Safeshell Organic Infill Installed For Durability in Harsh Elements
Safeshell was installed at Brooklyn Bridge Park Pier 5 in December of 2016. You can read the prequel to this story here. In short, organic infill was originally installed in the winter of 2013. The challenging location of this field, extending over the East River, proved too much for the original organic infill which largely disappeared from the site and had to be completely replenished twice before being replaced. Safeshell was signaled to swoop in and save this field from the elements. Being organic, but not prone to floating or blowing away, coupled with its high durability, made Safeshell the hero Brooklyn Bridge Park Pier 5 needed.
Four years later we decided to check in on our hero at Brooklyn Bridge Park. Samples of Safeshell were extracted from the system and put through a series of tests to see how it was holding up. To gather samples from an already installed field, a handheld vacuum has proven to work best (one of my personal favorites). After extracting your sample don’t forget to backfill with the same ratio of infills.
This image features the Safeshell extraction process and the tools used
Let the Testing Begin
With a sample in hand we began our tests for durability, sieve size analysis, and micrographic photo review. We began with a sieve analysis which is a test to determine particle size distribution. A sieve analysis uses a tower of sieves (screens) arranged from largest to smallest. After prepping the product sample it is placed into the top of the tower and the tower is shaken to allow the product to pass through various sieves.
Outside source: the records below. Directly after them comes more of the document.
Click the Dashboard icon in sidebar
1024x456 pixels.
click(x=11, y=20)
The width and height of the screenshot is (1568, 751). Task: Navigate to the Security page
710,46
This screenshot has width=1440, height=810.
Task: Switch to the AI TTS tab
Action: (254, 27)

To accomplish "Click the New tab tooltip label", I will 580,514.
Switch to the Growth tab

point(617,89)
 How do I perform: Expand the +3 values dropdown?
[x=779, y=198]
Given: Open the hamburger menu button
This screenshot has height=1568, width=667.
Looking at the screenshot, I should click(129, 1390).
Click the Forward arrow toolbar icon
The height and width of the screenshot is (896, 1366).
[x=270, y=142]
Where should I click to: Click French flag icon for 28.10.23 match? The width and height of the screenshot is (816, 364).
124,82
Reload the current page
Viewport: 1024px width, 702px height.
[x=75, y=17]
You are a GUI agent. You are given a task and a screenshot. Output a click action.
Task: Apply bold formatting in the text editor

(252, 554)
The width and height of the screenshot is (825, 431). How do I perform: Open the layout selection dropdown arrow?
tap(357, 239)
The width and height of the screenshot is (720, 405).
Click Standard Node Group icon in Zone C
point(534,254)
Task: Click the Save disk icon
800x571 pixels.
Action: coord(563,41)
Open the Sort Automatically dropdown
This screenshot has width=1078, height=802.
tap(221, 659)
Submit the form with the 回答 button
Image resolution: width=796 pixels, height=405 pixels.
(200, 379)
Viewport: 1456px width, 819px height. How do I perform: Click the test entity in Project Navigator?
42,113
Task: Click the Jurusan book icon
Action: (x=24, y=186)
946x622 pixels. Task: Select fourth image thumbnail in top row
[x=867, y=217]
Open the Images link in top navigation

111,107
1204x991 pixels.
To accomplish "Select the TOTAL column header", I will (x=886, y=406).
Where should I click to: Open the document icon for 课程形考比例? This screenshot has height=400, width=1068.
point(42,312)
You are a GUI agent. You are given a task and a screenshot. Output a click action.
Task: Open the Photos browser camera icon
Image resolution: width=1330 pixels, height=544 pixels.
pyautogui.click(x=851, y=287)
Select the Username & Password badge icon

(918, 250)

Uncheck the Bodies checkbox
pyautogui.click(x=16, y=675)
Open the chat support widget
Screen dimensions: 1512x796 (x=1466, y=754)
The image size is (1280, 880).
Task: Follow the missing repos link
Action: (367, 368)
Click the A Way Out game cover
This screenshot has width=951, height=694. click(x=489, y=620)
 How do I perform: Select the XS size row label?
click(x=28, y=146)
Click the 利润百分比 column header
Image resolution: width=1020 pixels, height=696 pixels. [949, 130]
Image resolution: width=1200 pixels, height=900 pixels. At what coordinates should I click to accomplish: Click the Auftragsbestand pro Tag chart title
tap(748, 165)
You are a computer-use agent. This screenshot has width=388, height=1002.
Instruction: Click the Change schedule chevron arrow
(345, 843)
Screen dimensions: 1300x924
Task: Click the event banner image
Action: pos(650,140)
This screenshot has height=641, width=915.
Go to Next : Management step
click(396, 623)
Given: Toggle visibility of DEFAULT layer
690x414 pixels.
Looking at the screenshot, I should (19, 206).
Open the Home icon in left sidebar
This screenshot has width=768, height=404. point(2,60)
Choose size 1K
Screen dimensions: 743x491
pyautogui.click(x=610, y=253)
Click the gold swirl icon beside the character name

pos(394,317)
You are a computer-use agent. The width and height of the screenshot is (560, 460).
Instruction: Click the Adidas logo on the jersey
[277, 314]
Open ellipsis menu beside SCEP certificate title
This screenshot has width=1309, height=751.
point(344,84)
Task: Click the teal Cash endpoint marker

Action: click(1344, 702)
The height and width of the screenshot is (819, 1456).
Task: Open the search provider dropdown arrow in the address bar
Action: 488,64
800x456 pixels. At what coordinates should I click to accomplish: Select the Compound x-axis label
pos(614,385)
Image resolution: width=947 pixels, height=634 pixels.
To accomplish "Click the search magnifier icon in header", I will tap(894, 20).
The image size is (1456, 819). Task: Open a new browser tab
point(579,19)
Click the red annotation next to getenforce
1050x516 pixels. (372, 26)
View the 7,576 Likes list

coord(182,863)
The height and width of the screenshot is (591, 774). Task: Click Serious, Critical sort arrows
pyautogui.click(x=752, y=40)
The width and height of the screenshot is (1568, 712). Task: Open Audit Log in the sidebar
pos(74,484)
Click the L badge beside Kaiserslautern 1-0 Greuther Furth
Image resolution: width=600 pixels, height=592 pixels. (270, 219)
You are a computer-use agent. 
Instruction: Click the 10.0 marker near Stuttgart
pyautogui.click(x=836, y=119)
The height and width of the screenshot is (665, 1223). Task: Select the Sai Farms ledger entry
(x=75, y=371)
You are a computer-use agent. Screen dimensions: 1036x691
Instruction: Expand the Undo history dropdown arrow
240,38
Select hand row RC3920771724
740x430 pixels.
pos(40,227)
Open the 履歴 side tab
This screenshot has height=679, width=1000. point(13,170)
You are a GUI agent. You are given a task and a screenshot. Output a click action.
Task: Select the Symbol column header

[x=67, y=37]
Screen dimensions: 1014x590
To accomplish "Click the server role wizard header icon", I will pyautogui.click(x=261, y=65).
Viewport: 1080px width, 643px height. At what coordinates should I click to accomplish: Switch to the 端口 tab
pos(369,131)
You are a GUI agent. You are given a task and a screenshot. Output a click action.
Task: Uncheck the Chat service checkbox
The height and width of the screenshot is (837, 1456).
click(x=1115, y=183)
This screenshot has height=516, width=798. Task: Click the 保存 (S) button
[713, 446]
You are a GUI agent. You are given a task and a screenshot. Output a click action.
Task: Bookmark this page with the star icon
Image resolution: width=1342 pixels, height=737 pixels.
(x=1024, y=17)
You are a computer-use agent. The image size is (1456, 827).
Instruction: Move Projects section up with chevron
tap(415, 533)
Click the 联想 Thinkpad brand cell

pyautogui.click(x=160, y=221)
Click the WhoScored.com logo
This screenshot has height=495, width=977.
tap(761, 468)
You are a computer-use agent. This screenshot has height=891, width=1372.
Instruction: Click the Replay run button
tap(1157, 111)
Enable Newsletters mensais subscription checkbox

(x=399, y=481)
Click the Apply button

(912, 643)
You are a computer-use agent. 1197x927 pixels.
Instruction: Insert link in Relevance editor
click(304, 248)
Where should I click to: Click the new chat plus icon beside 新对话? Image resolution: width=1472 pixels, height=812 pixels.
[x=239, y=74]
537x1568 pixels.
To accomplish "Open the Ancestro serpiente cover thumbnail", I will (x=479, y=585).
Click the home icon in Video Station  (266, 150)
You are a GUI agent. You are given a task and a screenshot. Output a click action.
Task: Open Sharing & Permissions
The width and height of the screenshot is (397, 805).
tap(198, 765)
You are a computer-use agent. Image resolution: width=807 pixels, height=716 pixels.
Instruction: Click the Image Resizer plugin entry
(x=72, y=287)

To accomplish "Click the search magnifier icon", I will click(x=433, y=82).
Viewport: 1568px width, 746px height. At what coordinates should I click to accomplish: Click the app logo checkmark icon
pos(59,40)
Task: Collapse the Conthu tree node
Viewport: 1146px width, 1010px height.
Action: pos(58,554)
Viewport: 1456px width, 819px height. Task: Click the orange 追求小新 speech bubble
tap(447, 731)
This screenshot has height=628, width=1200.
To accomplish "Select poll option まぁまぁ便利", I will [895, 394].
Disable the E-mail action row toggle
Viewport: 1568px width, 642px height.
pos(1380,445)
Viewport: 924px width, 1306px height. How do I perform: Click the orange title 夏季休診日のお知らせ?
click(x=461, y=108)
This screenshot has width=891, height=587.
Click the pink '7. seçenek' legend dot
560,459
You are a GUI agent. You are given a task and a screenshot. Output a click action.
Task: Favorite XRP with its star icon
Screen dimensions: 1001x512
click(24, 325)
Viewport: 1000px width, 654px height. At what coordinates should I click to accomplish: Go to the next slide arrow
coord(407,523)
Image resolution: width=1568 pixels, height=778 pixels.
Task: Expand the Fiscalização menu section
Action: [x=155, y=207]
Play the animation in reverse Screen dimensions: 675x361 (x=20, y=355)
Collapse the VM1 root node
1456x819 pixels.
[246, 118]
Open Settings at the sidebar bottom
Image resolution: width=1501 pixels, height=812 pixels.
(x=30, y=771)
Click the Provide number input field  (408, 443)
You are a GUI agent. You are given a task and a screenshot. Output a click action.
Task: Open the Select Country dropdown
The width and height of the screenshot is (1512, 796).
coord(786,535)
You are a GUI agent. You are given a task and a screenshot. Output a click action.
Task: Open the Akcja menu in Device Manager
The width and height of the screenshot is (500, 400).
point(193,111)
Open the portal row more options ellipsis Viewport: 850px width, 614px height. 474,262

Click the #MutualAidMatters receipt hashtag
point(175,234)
The amount of product on each sieve is then measured to determine the % of product retained on that particular sieve as compared to the entire sample amount.
The chart below shows a comparison of the Brooklyn Bridge Park (BBP) sample to a new sample of Safeshell. These results indicate the Brooklyn Bridge Park sample maintains a similar particle size even after years of heavy use in a harsh environment.
Our next test was a Micro-Deval abrasion test which uses steel balls inside a spinning chamber containing water to determine a percentage breakdown of a product sample. Abrasion loss of a sample is calculated by measuring the amount of material passing through a 200 sieve after completion of the test. A new sample of Safeshell tested using the Micro-Deval abrasion test scores a 2.1% meaning a 2.1% breakdown of product. The Brooklyn Bridge Park sample scored a 1.9%. These results which are within two-tenths of a percent also indicate the used sample performs exceptionally well and near identical to a new sample of Safeshell. Watch this video below to see how the Micro-Deval Apparatus works.
|Micro-Deval Abrasion Test Results|
|New Safeshell Sample||Brooklyn Bridge Park Safeshell Sample|
|2.1% Product Breakdown||1.9% Product Breakdown|
Our last test was more of a review than a test. We used micrographic photography to observe the individual particles of Safeshell obtained from Brooklyn Bridge Park. Using a side by side comparison we could compare the surface of both new and used Safeshell. This would help us determine any abnormalities visually that a test may not show us. As seen in the comparison photo below the sample from Brooklyn Bridge Park maintains near identical size and shape as new Safeshell. While there is a slight change in color, that is to be expected and as noted in the above tests this does not indicate a change in product durability.
Often times we don’t know a hero until they have a chance to prove themselves. As Gotham Field would tell you, Safeshell was able to save the day(s) [1,460 of them and counting].